Trichomonas vaginalis; serum limitation; ectonucleoside triphosphate diphosphohydrolase; ecto-5'-nucleotidase; adenosine

ARTICLES

Analysis of the NTPDase and ecto-5'-nucleotidase profiles in serum-limited Trichomonas vaginalis

Amanda Piccoli Frasson^I; Mariele Feiffer Charão^II; Denis Broock Rosemberg^III; Ana Paula de Souza^IV; Solange Cristina Garcia^II; Cristina Bonorino^IV; Maurício Reis Bogo^V; Geraldo Attilio De Carli^VI; Tiana TascaI, ⁺ + Corresponding author: tiana.tasca@ufrgs.br

^ILaboratório de Pesquisa em Parasitologia, Instituto de Ciências Básicas da Saúde, Universidade Federal do Rio Grande do Sul, Av. Ipiranga 2752, 90610-000

^IILaboratório de Toxicologia, Faculdade de Farmácia, Instituto de Ciências Básicas da Saúde, Universidade Federal do Rio Grande do Sul, Av. Ipiranga 2752, 90610-000

^IIIDepartamento de Bioquímica, Instituto de Ciências Básicas da Saúde, Universidade Federal do Rio Grande do Sul, Av. Ipiranga 2752, 90610-000 Porto Alegre, RS, Brasil

^IVLaboratório de Imunologia Celular e Molecular, Pontifícia Universidade Católica do Rio Grande do Sul, Porto Alegre, RS, Brasil

^VLaboratório de Biologia Genômica e Molecular, Pontifícia Universidade Católica do Rio Grande do Sul, Porto Alegre, RS, Brasil

^VIInstituto de Geriatria e Gerontologia, Pontifícia Universidade Católica do Rio Grande do Sul, Porto Alegre, RS, Brasil

ABSTRACT

Trichomonas vaginalis is a parasite of the human urogenital tract that causes trichomonosis, the most prevalent non-viral sexually transmitted disease. Ectonucleoside triphosphate diphosphohydrolase (NTPDase) family members, which hydrolyse extracellular ATP and ADP and ecto-5′-nucleotidase, which hydrolyses AMP, have been characterised in T. vaginalis. For trichomonad culture, the growth medium is supplemented with 10% serum, which is an important source of nutrients, such as adenosine. Here, we investigated the ATP metabolism of T. vaginalis trophozoites from long-term cultures and clinical isolates under limited bovine serum conditions (1% serum). The specific enzymatic activities were expressed as nmol inorganic phosphate (Pi) released/min/mg protein, the gene expression patterns were determined by reverse transcriptase-polymerase chain reaction, the extracellular adenine nucleotide hydrolysis was analysed by high performance liquid chromatography and the cell cycle analysis was assessed by flow cytometry. Serum limitation led to the profound activation of NTPDase and ecto-5'-nucleotidase activities. Furthermore, the levels of NTPDase A and B transcripts increased and extracellular ATP metabolism was activated, which led to enhanced ATP hydrolysis and the formation of ADP and AMP. Moreover, the cell cycle was arrested at the G0/G1 stage, which suggested adenosine uptake. Our data suggest that under conditions of serum limitation, NTPDase and ecto-5'-nucleotidase play a role in providing the adenosine required for T. vaginalis growth and that this process contributes to the establishment of parasitism.

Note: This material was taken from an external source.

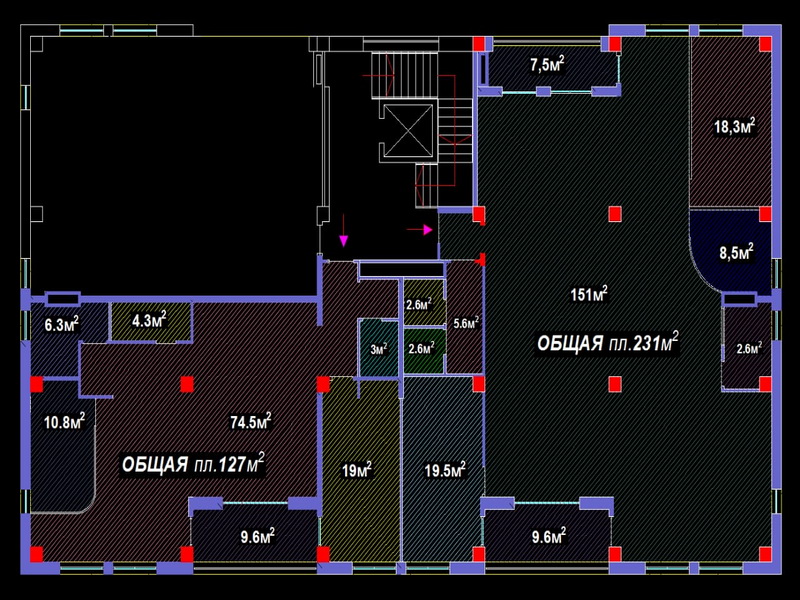Select the 4.3м² room label
800x600 pixels.
point(149,321)
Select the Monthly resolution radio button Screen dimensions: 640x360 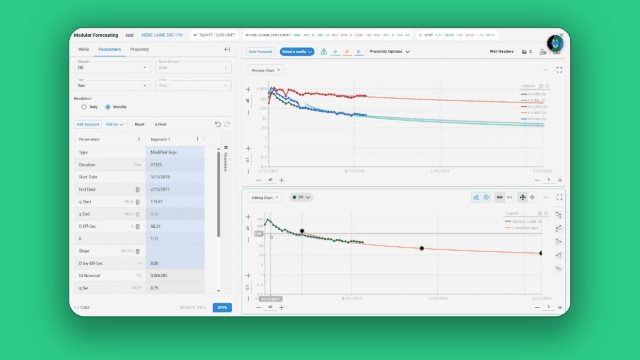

Key words:Trichomonas vaginalis - serum limitation - ectonucleoside triphosphate diphosphohydrolase - ecto-5'-nucleotidase - adenosine

Trichomonosis, which is caused by the flagellate protozoan Trichomonas vaginalis, is the most common non-viral sexually transmitted disease. There are an estimated 174 million new cases per year (WHO 2001) of trichomonosis. This infection has been associated with serious health consequences for women, including adverse pregnancy outcomes (Cotch et al. 1997), infertility (Goldstein et al. 1993), predisposition to cervical cancer (Viikki et al. 2000) and pelvic inflammatory disease (Cherpes et al. 2006). Trichomonosis in men is a recognised cause of urethritis, and complications such as prostatitis, epididymitis and infertility have been described (Johnston & Mabey 2008). Moreover, the infection is a co-factor for human immunodeficiency virus transmission and acquisition (Van Der Pol et al. 2008). As the host-parasite relationship is very complex (Lehker & Alderete 2000) and there is a broad range of clinical symptoms that cannot be easily attributed to a single pathogenic mechanism, it is important to study the biochemical properties of this parasite to better understand these disease components.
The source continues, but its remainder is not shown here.